#### Given entries ####

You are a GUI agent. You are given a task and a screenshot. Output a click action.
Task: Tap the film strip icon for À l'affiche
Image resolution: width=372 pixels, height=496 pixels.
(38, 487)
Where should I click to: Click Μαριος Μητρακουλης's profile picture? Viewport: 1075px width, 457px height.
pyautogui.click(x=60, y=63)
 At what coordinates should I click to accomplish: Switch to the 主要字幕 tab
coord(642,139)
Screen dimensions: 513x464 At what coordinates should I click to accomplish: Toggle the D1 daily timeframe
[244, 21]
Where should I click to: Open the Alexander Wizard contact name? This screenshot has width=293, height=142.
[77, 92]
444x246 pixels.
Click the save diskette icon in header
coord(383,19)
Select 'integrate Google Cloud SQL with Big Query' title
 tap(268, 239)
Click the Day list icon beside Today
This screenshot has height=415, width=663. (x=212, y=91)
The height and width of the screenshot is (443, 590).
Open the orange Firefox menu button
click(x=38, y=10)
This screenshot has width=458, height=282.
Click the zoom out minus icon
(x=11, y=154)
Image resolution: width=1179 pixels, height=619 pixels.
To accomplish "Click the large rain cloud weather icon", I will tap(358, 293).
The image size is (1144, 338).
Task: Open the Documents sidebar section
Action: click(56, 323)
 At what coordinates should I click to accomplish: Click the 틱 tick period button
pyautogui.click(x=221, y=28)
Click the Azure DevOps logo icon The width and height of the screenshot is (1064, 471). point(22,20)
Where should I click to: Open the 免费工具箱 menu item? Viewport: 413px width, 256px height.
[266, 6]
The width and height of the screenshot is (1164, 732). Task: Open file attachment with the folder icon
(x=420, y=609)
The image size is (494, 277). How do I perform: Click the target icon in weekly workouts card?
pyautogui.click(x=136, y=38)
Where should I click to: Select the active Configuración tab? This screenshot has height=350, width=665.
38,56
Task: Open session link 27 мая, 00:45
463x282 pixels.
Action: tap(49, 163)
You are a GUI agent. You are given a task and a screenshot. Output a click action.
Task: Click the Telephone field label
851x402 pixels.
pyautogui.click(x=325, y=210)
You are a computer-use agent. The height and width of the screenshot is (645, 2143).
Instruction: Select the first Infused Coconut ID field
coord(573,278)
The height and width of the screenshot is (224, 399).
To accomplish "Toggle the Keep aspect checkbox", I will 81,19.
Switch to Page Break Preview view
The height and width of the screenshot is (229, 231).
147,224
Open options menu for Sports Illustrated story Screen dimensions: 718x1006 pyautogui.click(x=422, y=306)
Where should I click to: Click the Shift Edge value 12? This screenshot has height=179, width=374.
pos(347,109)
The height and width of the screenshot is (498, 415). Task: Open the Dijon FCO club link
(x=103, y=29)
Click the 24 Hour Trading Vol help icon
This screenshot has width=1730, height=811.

####

**Your task**
There is a run of lines above from the one with "Click the Day list icon beside Today" to the one with "Image resolution: width=1179"; print exactly that run, both ends included, and nothing else.

**Worked solution**
Click the Day list icon beside Today
This screenshot has height=415, width=663. (x=212, y=91)
The height and width of the screenshot is (443, 590).
Open the orange Firefox menu button
click(x=38, y=10)
This screenshot has width=458, height=282.
Click the zoom out minus icon
(x=11, y=154)
Image resolution: width=1179 pixels, height=619 pixels.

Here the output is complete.